Russia’s Neighbors Now Debating Whether They’re Better Off with a Strong Russia or a Weakened One Bent on Revenge

Paul Goble

            Staunton, Nov. 5 – Given the defeats Russian forces have suffered in Ukraine and increasingly frequent suggestions that the Russian Federation may collapse, analysts in some of Russia’s neighbors are now debating an issue that has long roiled people in the West: will they be better off with a strong Russia or a weakened one bent on revenge?

            Almost no one in these countries wants a Russia so strong that it will be able to successfully reconquer them, but the political commentariat in at least some of them at least is divided between those who say that a strong Russia might be dangerous but a significantly weakened one might be an even greater threat.

            That is because, these analysts suggest, a strong Russia would not feel the need to occupy others but could focus on promoting its interests in other ways while a weakened one might decide that the only way to present itself as strong and to win legitimacy for its leaders is to engage in military campaigns like the one it has launched in Ukraine.

            An example of such discussions is provided by Yuliya Kistkina of the QMonitor portal in Kazakhstan. She spoke with two experts, Zamir Karazhanov, a Kazakh political scientist, and Maksim Kramarenko, head of the Kazakhstan Institute of Eurasian Politics, who consider in some detail this issue (qmonitor.kz/politics/4533). 

            Karazhanov says that either a victory or a loss by Russia in Ukraine could pose a threat to Kazakhstan.

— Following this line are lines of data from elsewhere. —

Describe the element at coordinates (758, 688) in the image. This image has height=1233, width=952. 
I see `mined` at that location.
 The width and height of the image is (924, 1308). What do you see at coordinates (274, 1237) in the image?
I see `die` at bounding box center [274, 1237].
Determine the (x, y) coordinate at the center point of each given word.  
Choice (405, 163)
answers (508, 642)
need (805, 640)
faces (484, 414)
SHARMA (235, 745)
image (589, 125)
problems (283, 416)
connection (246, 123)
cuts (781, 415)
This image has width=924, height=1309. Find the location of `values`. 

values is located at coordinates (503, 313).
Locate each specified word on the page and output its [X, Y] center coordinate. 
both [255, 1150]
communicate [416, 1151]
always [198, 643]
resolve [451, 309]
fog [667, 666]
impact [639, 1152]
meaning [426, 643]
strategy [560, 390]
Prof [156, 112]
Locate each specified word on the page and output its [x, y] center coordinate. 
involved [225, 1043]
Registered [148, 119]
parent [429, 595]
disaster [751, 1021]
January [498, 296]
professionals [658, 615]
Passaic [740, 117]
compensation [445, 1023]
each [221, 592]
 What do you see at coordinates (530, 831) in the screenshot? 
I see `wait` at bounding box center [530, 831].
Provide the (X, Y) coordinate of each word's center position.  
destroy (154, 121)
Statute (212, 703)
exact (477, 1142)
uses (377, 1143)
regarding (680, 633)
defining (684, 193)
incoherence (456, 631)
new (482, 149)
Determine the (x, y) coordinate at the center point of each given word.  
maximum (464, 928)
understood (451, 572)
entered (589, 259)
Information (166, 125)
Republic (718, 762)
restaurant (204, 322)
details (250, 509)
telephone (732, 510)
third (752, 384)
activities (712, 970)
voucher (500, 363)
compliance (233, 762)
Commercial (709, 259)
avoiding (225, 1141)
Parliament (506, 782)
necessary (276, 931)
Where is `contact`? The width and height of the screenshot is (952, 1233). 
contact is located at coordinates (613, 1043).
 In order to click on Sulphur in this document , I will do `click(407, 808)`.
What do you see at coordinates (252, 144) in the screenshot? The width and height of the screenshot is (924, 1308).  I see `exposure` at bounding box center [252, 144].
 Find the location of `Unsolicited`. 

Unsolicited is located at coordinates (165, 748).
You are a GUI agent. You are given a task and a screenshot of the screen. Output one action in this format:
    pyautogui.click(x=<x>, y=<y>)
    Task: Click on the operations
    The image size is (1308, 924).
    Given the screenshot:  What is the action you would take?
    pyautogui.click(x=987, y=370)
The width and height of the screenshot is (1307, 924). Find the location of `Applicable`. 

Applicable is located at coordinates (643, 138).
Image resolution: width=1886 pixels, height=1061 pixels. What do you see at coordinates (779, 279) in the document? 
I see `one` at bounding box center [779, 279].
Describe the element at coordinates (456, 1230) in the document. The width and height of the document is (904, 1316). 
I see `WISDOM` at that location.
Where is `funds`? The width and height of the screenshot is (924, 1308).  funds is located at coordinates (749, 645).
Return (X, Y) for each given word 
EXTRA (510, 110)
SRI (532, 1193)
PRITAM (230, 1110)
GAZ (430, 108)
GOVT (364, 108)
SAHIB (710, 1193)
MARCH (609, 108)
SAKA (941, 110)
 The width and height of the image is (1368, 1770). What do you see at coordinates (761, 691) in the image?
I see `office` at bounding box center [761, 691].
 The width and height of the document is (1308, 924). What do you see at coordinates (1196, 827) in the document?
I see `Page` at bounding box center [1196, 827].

If Russia loses and is seen to lose, it may fragment and/or lash out. If it “wins,” that will only be a short-term development because Russia will incur serious costs and losses as it tries to absorb Ukraine and may also decide that its “victory” there could lead to others.

            Kramarenko on the other hand sees the disintegration of Russia as unlikely but posing potentially serious consequences for Kazakhstan either because instability could bleed over its borders or because a new central state might see a foreign war as useful to it. Thus, both a weak Russia and a strong one represent threats.

            What Kazakhstan needs is a stable Russia that focuses first and foremost on its own domestic development. Whether the war in Ukraine will lead to that, however, remains very much an open question.